= SUPPLIED TEXT =
§

What is molluscum contagiosum?
Molluscum contagiosum is a benign skin disease caused by a poxvirus. The virus enters through small breaks in the skin, and molluscum lesions start to appear after a period of incubation. Molluscum contagiosum only affects the skin and does not cause systemic or internal problems.
How to recognize molluscum contagiosum? Typically, molluscum contagiosum presents as small, shiny, flesh-colored or pink dome-shaped papules with an umbilicated center. Although they start as small papules, they may grow to the size of a pencil eraser. A white core may also be visible. Molluscum can appear anywhere on the body and commonly involves skin folds or areas of close skin-to-skin contact, such as the armpits and the back of the knee. They do not appear on the palms of the hands or soles of the feet.
How does it spread? The virus is spread by skin-to-skin contact and contact with items that can carry the virus. For example: • A person with molluscum can spread the virus to other body parts by touching a noninfected area after rubbing or scratching a lesion. • The virus can spread to another person through direct skin-to-skin contact, as with hugging or linking arms. • A person can get molluscum through fomites such as kickboards, towels and clothing.
OFFICE TREATMENT OPTIONS AT CHAMPS Pediatrics for molluscum and for warts.
Extraction of the core
Cryotherapy with liquid nitrogen
Note: These are effective destructive measures that are often appropriate for older pediatric patients but may be uncomfortable or painful and hence are not always suitable for younger pediatric patients.

§

= Excerpts from the dataset =
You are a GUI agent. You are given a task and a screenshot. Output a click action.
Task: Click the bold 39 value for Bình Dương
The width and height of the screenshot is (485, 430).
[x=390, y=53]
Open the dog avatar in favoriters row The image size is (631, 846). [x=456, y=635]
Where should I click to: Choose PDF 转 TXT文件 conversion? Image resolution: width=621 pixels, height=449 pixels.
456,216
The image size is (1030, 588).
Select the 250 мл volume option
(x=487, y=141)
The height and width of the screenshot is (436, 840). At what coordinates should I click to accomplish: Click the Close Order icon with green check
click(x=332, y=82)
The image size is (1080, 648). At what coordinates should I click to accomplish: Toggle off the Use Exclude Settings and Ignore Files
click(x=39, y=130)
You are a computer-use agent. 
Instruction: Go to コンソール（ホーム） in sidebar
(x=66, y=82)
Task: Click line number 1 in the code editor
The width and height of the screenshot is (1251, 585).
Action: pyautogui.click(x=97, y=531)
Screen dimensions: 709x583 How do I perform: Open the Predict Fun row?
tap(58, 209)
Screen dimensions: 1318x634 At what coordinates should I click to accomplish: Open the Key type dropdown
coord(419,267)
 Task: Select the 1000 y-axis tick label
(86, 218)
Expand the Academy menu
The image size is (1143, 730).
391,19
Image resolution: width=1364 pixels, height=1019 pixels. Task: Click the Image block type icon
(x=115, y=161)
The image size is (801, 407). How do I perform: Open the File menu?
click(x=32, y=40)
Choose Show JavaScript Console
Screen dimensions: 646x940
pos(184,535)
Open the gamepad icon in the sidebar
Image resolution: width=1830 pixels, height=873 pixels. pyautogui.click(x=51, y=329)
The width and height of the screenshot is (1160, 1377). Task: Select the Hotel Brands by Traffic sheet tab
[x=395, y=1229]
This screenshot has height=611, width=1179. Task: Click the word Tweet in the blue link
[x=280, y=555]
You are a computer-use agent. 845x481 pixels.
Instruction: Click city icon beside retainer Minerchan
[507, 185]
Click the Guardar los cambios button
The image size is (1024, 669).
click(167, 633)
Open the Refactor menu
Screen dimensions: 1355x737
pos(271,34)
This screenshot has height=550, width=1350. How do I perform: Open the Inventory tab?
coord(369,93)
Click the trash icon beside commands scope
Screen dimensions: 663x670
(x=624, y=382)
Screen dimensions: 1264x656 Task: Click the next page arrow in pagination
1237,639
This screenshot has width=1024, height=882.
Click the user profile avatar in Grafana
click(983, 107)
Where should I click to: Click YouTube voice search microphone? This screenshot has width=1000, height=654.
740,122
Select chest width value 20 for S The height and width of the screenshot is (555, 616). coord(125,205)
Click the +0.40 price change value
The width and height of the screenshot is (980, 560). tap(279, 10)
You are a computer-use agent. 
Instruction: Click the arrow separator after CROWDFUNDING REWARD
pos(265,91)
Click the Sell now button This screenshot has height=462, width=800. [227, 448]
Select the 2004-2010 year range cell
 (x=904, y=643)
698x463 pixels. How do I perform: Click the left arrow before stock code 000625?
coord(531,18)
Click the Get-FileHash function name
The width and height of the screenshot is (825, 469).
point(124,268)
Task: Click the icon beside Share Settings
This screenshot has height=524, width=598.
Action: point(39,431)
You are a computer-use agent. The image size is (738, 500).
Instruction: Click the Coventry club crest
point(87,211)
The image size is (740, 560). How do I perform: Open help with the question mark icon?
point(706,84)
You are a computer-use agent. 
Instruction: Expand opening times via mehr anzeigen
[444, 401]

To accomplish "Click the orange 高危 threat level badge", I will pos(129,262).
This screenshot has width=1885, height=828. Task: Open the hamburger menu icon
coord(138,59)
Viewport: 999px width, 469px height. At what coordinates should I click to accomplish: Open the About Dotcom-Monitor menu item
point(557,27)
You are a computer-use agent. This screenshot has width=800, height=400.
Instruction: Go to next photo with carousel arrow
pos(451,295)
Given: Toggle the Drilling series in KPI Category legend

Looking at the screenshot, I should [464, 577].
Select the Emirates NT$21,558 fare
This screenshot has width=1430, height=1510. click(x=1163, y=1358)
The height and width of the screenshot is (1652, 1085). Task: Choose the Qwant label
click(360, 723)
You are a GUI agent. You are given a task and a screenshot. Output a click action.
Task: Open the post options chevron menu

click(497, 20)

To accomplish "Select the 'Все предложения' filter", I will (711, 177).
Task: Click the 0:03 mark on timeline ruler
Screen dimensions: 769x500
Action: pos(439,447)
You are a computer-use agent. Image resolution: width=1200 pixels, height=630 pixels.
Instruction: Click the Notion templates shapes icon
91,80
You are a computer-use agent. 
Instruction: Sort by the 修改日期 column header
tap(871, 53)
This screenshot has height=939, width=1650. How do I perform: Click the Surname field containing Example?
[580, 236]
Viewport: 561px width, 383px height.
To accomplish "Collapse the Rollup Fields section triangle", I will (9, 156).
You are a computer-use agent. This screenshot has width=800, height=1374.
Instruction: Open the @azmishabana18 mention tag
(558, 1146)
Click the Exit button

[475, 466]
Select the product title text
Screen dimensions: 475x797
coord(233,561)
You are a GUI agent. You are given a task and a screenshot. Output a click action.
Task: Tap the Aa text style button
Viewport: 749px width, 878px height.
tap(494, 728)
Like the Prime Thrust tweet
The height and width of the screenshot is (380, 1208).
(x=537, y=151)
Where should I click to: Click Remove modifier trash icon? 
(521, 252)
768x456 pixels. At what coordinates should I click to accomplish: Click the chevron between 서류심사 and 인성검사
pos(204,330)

§

= BRIEF =
Copy the molluscum contagiosum text word for word from "Molluscum contagiosum is" to "or internal problems.". Work only from the molluscum contagiosum text.

= THE ANSWER =
Molluscum contagiosum is a benign skin disease caused by a poxvirus. The virus enters through small breaks in the skin, and molluscum lesions start to appear after a period of incubation. Molluscum contagiosum only affects the skin and does not cause systemic or internal problems.